本学キャリア支援室がまとめた、2021年度本学学部卒業生の進路状況が明らかになった。就職者数を就職希望者数で割った就職率は95.8%で、昨年度から1.1%減少したものの大きな変化はなかった。卒業生1028人のうち、就職は862人、大学院等進学は67人だった。

 業種別の就職者に対する割合は、長らく首位の座を保っていた「金融」(銀行・証券・保険)が2位へ転落し、昨年度より1.5ポイント減少して21.7%に留まった。代わって昨年度2位だった「サービス業(コンサルを含む)」が1位に浮上し、昨年度よりも7.8ポイント増加の24.8%であった。
 3位は昨年度と同じく「情報・通信」で昨年度比0.8ポイント増加の15.1%となった。

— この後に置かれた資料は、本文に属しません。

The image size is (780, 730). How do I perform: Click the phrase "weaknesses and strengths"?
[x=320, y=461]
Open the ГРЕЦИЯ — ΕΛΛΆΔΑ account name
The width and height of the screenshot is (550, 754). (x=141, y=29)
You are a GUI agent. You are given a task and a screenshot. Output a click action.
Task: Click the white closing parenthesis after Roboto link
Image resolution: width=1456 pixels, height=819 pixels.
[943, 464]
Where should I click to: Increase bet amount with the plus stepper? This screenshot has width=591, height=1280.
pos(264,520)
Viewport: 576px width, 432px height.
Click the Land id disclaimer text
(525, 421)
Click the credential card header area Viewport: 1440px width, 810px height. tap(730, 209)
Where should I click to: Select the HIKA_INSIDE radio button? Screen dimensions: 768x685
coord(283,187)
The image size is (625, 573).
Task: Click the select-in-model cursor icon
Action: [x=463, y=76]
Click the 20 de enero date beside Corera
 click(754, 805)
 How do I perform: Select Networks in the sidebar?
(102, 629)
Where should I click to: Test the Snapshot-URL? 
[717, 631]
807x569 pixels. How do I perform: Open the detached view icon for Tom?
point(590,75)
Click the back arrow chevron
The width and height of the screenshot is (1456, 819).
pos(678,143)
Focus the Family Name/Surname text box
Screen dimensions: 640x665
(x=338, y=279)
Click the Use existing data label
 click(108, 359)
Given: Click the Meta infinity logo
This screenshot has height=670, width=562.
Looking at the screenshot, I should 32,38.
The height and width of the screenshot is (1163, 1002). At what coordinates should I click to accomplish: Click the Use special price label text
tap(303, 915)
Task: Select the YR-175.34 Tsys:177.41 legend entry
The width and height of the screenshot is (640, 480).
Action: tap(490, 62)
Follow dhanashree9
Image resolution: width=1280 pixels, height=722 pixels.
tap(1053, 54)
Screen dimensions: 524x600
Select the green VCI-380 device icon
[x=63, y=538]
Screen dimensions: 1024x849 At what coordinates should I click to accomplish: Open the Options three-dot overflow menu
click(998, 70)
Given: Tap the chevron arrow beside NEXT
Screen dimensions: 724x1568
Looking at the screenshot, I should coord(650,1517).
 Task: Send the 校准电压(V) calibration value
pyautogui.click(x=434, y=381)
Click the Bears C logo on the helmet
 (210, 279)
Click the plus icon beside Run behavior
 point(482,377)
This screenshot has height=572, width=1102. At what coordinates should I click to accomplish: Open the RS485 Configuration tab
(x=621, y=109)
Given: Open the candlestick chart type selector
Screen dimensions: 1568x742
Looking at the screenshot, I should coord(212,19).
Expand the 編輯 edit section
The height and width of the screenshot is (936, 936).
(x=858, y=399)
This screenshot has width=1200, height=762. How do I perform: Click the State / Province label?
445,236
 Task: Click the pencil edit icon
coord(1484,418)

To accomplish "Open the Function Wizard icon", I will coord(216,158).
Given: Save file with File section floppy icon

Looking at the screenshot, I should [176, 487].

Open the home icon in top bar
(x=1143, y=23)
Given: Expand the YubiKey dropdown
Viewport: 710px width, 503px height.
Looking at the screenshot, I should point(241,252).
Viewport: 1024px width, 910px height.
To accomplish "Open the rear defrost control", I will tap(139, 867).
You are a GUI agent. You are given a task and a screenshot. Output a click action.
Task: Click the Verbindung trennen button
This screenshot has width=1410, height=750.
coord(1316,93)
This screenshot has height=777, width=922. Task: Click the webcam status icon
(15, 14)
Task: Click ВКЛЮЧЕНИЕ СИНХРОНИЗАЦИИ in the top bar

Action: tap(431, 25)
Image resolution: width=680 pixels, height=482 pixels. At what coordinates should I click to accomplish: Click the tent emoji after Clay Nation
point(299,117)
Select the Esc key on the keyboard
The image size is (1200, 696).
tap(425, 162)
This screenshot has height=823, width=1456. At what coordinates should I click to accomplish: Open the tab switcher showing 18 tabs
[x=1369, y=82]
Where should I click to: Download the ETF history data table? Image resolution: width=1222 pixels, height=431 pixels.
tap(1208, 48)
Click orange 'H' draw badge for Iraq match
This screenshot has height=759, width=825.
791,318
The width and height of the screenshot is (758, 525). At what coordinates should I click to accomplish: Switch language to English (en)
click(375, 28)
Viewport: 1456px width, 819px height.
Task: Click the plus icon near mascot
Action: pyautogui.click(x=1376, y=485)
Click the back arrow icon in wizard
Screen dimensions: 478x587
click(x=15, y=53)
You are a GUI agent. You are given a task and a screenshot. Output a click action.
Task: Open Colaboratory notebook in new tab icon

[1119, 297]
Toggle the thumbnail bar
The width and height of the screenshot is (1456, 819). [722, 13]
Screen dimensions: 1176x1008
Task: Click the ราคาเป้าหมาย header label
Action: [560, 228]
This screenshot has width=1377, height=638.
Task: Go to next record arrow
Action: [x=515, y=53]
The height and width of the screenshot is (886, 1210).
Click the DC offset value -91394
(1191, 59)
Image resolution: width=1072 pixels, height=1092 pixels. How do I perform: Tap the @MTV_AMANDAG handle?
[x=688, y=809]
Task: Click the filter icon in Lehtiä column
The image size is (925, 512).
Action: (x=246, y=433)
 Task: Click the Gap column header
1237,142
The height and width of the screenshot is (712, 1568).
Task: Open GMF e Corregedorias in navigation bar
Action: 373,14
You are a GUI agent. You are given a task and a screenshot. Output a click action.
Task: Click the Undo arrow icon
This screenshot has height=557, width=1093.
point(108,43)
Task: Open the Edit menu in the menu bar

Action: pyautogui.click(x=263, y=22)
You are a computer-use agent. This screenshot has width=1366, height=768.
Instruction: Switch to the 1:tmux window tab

 キャリア支援室によると、21年度卒業生は、新型コロナウイルス感染症によって社会に浸透したオンライン形式に適応しながらの就職活動を行った。具体的には、企業の説明会やインターンシップがオンライン形式で開催されることがより多くなった。早期に内定を得る学生もいたが、就職活動を終えた時期として最も多かったのが6月前半と、就職活動の早期化・長期化の傾向が見られた。またオンライン化の影響として、対面での採用選考が減ったため、直接会って得られる実感や納得感を持って志望先・就職先を決めることに苦労した学生が例年よりも多くいた。

 新型コロナによって、学生の希望進路や職種に大きな変化が生じたことはなかった。しかし、航空・鉄道・旅行業界を志望していた学生は、これらの業界が採用数をある程度抑制したことから、志望業界を他に広げざるを得なかった。また、新型コロナの影響から留学を延期・断念した学生もおり、留学と就職活動を両立して行おうとしていたスケジュールに狂いが生じたケースもあった。

 22年度以降の就職活動に関してキャリア支援室は、オンライン化が進む中、最終面接のみ対面にするなどの使い分けが広がり、対面・オンラインを用途に合わせて併用する傾向があるとした。   

 加えて、25年度卒業生から三省合意改正に伴って、一部のインターンシップを通じて得られた学生情報を企業が広報活動や採用選考活動に使用できるようになる。これについてキャリア支援室は、インターンシップの重要性が増して、就職活動スケジュールは変化していき、就職活動はより多様化・複雑化していくと推測している。今日、企業の早期採用の流れに乗る学生もいれば、学業や留学・部活に打ち込んでから就職活動を本格化する学生もおり、同じ卒業年度でも活動状況は多様化している。また、企業選択の理由としても、ただ企業の規模や安定性だけでなく、成長できる環境やワークライフバランスを重視する学生もおり、選択軸がさらに多様化するという。